**Directions for this task**
Every line that includes the word "checkbox" needs to be copied from the listing.

**Data for analysis**
============

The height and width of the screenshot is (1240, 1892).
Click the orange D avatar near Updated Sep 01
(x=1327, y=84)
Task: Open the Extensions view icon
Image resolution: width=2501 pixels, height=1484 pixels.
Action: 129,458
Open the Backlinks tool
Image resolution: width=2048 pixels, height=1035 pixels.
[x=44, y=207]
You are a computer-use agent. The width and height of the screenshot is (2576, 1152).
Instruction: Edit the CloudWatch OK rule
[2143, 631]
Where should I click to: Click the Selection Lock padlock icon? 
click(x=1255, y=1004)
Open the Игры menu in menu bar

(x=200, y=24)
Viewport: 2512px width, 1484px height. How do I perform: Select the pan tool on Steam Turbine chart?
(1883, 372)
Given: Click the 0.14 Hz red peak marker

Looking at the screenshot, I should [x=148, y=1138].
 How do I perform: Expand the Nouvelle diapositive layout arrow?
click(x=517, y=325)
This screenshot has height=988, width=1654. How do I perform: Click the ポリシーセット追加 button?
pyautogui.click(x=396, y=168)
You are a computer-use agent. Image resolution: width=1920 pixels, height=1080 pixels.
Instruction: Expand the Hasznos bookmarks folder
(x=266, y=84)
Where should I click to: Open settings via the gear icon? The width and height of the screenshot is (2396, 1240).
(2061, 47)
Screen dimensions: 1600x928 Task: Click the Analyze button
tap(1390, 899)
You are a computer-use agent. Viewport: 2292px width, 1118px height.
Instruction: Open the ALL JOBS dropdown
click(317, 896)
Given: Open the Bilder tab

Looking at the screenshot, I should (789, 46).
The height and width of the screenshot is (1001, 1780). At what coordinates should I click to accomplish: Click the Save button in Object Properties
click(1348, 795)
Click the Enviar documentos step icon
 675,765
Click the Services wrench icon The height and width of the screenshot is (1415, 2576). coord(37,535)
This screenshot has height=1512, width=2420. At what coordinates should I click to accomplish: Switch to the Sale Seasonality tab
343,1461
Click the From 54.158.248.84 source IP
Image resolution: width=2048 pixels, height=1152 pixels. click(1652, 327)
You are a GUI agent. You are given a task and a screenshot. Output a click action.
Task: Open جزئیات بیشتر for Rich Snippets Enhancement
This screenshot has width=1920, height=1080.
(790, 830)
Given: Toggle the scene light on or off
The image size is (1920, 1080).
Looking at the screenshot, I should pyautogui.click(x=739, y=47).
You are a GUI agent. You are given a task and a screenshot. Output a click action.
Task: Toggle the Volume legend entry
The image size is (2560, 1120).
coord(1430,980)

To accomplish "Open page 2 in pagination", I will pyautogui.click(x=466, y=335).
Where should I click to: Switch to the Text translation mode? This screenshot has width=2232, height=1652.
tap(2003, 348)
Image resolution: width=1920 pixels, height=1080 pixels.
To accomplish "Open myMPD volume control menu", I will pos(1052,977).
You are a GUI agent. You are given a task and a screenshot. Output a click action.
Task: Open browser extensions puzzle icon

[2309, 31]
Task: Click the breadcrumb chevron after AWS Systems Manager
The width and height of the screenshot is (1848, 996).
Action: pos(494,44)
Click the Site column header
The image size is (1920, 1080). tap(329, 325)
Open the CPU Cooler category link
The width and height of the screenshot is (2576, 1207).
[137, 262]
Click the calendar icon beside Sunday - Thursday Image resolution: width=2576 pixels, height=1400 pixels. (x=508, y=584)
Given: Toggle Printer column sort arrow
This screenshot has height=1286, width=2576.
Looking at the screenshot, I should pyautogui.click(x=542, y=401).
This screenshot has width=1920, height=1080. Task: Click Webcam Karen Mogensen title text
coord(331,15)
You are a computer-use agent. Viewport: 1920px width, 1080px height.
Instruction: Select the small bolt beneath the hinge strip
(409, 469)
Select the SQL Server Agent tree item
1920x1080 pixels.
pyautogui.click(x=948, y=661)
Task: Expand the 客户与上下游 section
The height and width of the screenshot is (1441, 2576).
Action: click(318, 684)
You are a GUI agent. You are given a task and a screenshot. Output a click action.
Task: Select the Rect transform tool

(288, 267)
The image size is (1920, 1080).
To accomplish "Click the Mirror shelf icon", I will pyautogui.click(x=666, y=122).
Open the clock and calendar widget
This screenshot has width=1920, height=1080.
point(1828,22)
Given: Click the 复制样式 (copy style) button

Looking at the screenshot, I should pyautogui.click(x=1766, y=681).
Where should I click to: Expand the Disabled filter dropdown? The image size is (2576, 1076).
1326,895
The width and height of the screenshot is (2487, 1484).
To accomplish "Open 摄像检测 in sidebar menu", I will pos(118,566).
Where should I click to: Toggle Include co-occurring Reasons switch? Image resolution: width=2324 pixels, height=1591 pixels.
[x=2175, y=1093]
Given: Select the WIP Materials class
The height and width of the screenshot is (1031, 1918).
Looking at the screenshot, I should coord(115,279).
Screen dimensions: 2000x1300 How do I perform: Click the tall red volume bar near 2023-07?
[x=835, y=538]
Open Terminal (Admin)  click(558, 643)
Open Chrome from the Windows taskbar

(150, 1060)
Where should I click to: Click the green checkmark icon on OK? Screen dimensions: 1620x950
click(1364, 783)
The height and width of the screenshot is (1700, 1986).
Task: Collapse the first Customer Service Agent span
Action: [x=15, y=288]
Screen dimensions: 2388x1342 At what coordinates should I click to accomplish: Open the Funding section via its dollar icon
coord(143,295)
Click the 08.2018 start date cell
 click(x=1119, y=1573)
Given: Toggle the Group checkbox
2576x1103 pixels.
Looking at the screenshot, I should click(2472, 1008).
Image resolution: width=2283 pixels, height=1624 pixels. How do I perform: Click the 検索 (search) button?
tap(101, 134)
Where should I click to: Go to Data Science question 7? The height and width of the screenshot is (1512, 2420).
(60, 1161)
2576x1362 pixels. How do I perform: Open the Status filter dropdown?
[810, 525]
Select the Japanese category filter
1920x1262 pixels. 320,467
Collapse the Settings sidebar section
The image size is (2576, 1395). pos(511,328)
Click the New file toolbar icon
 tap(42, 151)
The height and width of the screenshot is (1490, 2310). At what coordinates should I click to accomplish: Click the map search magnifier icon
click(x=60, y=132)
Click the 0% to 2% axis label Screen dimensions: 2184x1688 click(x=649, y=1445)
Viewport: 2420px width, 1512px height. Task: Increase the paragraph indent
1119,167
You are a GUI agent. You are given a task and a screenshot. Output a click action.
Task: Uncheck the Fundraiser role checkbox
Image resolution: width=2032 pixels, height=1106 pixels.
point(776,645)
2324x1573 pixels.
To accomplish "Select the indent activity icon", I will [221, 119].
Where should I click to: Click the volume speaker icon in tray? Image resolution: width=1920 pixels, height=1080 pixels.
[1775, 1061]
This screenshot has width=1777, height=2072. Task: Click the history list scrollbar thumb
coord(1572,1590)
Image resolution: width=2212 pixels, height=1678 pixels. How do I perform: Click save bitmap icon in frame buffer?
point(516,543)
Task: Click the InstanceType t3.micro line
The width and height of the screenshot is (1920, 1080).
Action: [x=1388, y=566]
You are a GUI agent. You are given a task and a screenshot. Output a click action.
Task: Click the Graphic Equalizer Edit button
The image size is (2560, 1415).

============

**Answer for the task**
Given: Toggle the Group checkbox
Task: Uncheck the Fundraiser role checkbox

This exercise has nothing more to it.